— Tasks for this exercise —
1. In the article on JavaScript and accessibility, why should interactions through the keyboard be predictable?
2. Resume the article on JavaScript and accessibility after its final sentence, and write the paragraph that comes next.

With the rise in popularity of client side, JavaScript frameworks like React, Vue and Angular, it is undeniable that JavaScript is eating the web. This increased reliance on JavaScript isn’t necessarily a bad thing. JavaScript enables us to add interactivity to a page and thereby create more engaging user experiences online. It has also helped address many performance issues with its solutions relating to lazy load and client-side routing via the history API. JavaScript however, is also a notorious cause of many accessibility issues. For instance, client side routing while enabling navigation without a full page reload, doesn’t get picked up accurately by screen readers. In addition, click and hover only events make apps virtually unusable for keyboard only users. To better understand the role of JavaScript with regards to these accessibility issues, let’s more closely examine how assistive devices are used to navigate the web.
Assistive Tech to the rescue!
Next to the mouse, keyboards are one of the most commonly used input controls when navigating the web. In addition to able-bodied “power” users, many with motor disabilities or any type of muscular impairments rely on a keyboard of some form for navigation. Of the keys on a keyboard, the tab
, enter
, spacebar
and respective arrow keys— →
↑
↓
←
—are standard keystrokes used for interaction. More specifically, the tab
key is used to navigate through links and form controls, the enter
(and also spacebar
) key is used to select an element and the arrow keys are used for general navigation. Because every key is used in such a specific manner, interactions via the keyboard should be predictable. Many applications unsurprisingly fall short of this expectation. Common pitfalls include issues relating to focus management and navigation order. (If you’re interested in learning more about how keyboard users use their keyboards, check out this WebAIM article)

— Collected material —
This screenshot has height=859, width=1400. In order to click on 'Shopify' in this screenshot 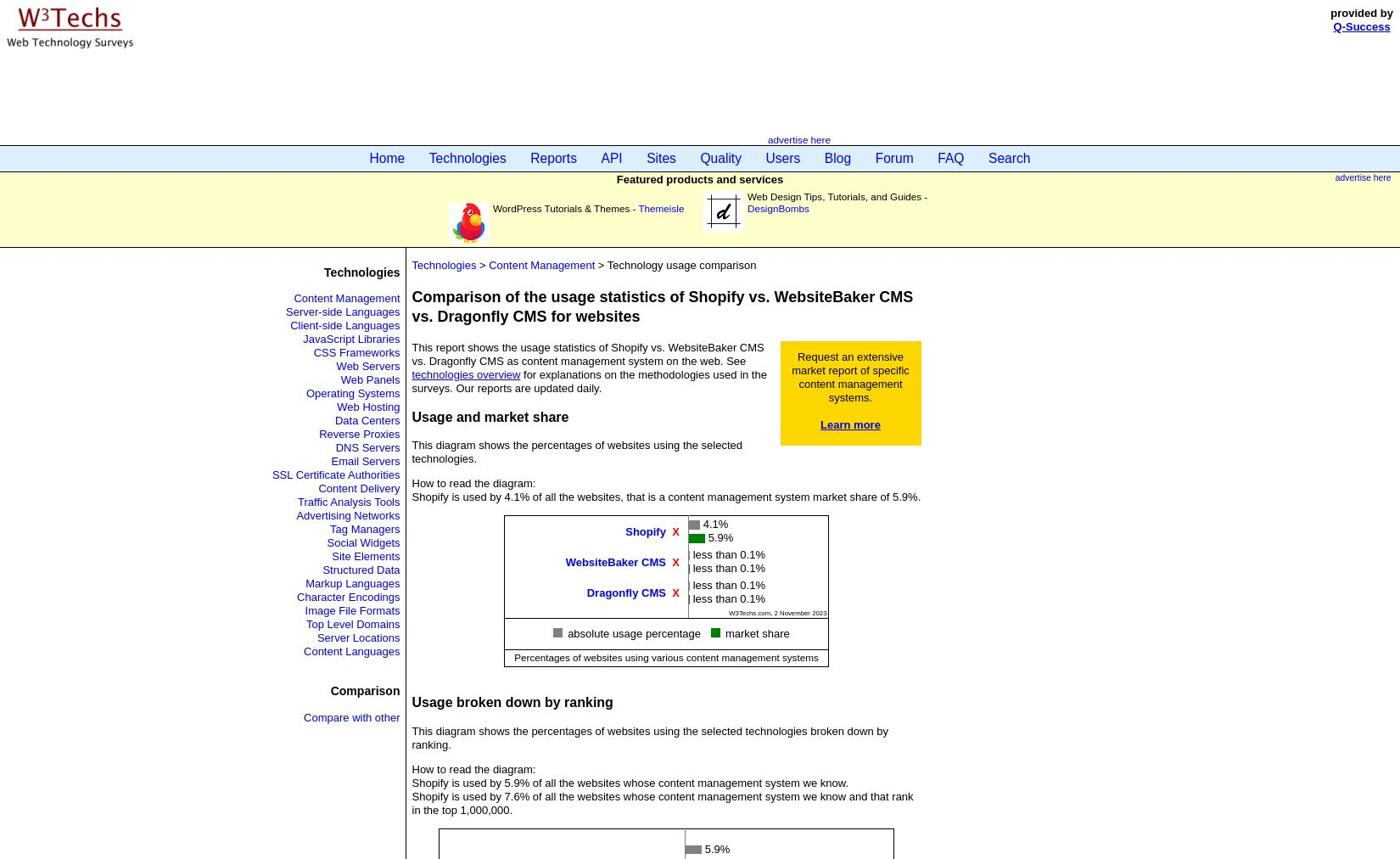, I will do `click(644, 530)`.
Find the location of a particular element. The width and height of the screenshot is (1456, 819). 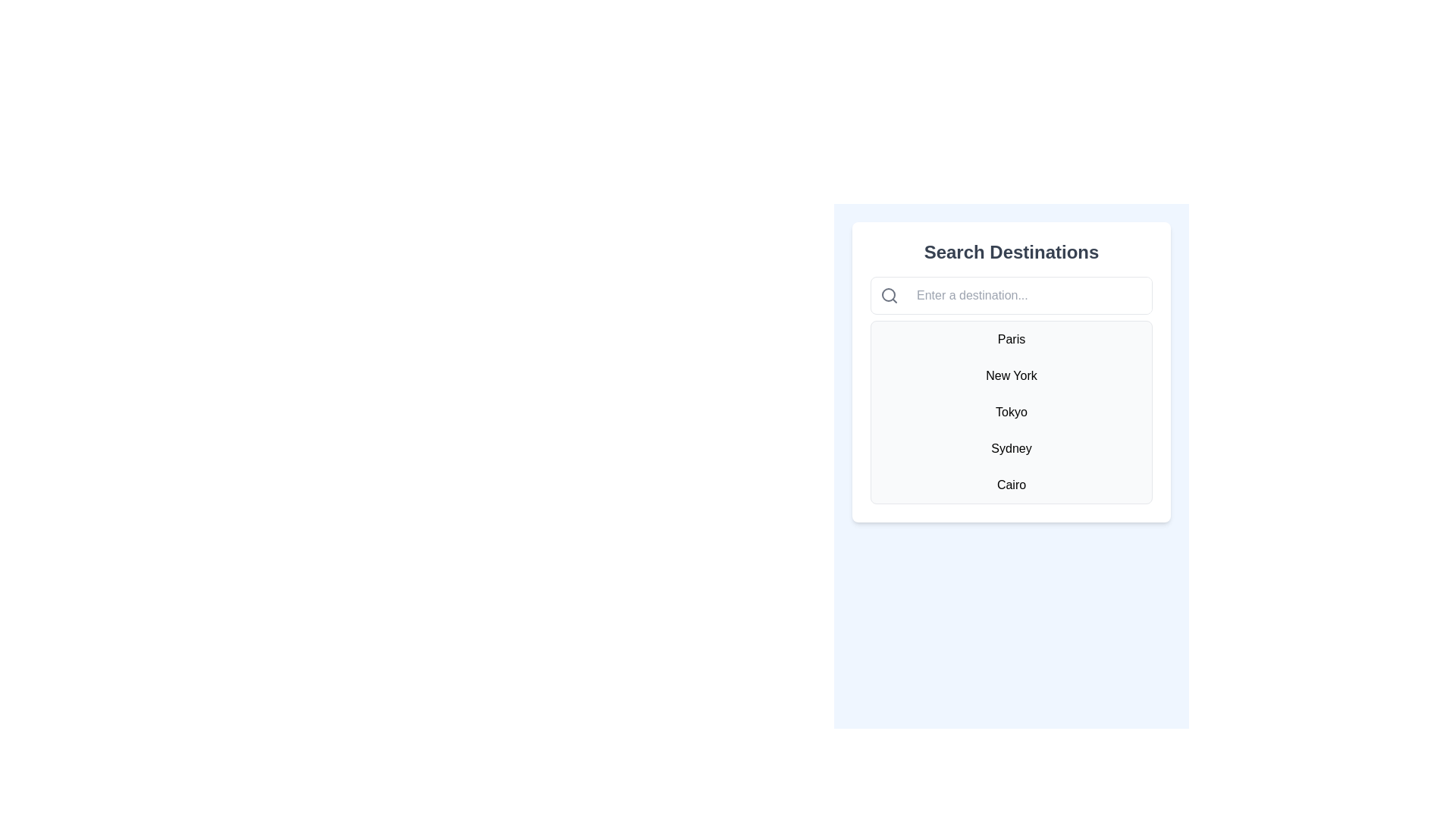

— Task results —
1. Keyboard interactions should be predictable because every key is used in a specific manner. The tab key moves through links and form controls, the enter key and spacebar select an element, and the arrow keys handle general navigation.

2.
Another commonly used assistive device is the screen reader. This tool is often used in conjunction with a keyboard and converts digital text into synthesized speech to help users with low vision or cognitive disabilities use the web. Though the web is chock full of content, screen readers generally condense this information into meaningful chunks (read: accessibility tree) so that users can quickly scan and consume content online. Like keyboard-only navigation, screen readers too face similar issues like focus management. In fact, screen readers may reveal an even more jarring user experience when navigating pages online. As we mentioned earlier, dynamic content changes and DOM updates made via JavaScript are not easily picked up by screen readers and can cause confusion for non visual users of the web.
Where do we go from here?
Though JavaScript has historically been a hindrance to accessibility, its presence doesn’t make an application inaccessible by default. Applications are inaccessible because they were built without any considerations for alternate input controls and assistive technologies. Instead of blaming JavaScript for all our problems (true life: my name is JavaScript), a better approach is to use the functionality JavaScript gives us to boost the state of accessibility on the web. One way to do this is by implementing best practices and strategies into our JavaScript workflows. In order to better align these strategies with our accessibility goals, lets focus on solutions to the core accessibility challenges highlighted earlier; focus management, and accurately reflecting dynamic content changes.
Focus Management
When an element on the web has “focus”, it means that it can be manipulated and activated either via a keyboard or other alternative input controls. It almost goes without saying, but focus is handy for keeping track of where you are on a page. For most sighted users, this focus is noticeable visually via the default browser outline focus style (if it hasn’t already been removed) and/or by the position of the cursor. One way to tackle focus management in applications is to direct your users down a logical navigation path via focus order.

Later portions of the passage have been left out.